A Unified Distributed Training Framework for Sparse Mixture-of-Experts Models

Date: February 27, 2026

Title: A Unified Distributed Training Framework for Sparse Mixture-of-Experts Models

Speaker: Yunxi Shen, Cornell University

Abstract: Scaling models to large sizes to improve performance has led a trend in deep learning, and sparsely activated Mixture-of-Expert (MoE) is a promising architecture to scale models. However, training MoE models in existing systems is expensive, mainly due to the All-to-All communication between layers.

All-to-All communication originates from expert-centric paradigm: keeping experts in-place and exchanging intermediate data to feed experts. We propose the novel data-centric paradigm: keeping data in-place and moving experts between GPUs. Since experts' size can be smaller than the size of data, data-centric paradigm can reduce communication workload. Based on this insight, we develop Janus. First, Janus supports fine-grained asynchronous communication, which can overlap computation and communication.

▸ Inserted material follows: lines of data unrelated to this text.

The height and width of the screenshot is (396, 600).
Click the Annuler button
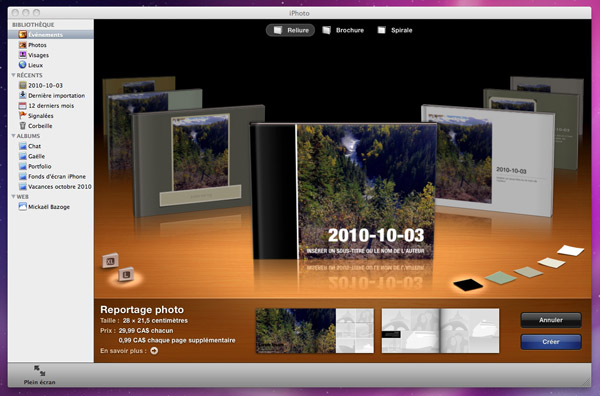(551, 320)
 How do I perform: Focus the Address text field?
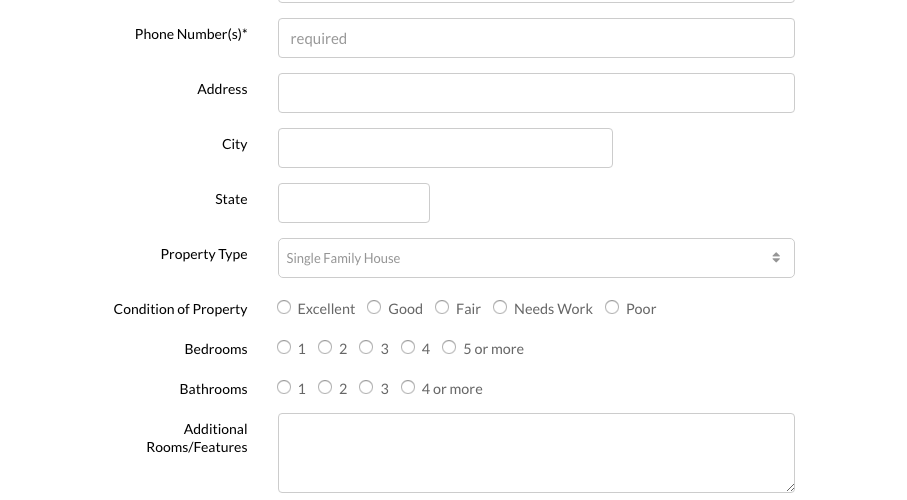(536, 93)
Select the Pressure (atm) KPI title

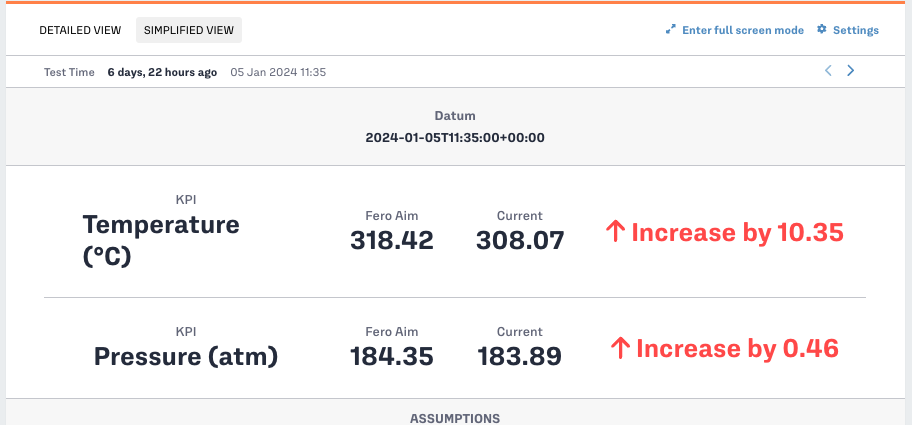(x=186, y=356)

Janus implements a hierarchical communication to further reduce cross-node traffic by sharing the fetched experts in the same machine. Second, when scheduling the "fetching expert" requests, Janus implements a topology-aware priority strategy to utilize intra-node and inter-node links efficiently. Finally, Janus allows experts to be prefetched, which allows the downstream computation to start immediately once the previous step completes.

Evaluated on a 32-A100 cluster, Janus can reduce the traffic up to 16? and achieves up to 2.06? speedup compared with current MoE training system.

Bio: Yunxi Shen is a second-year computer science Ph.D. student in Cornell Bowers, advised by Prof. Hakim Weatherspoon. His research focuses on data center networking and ML systems.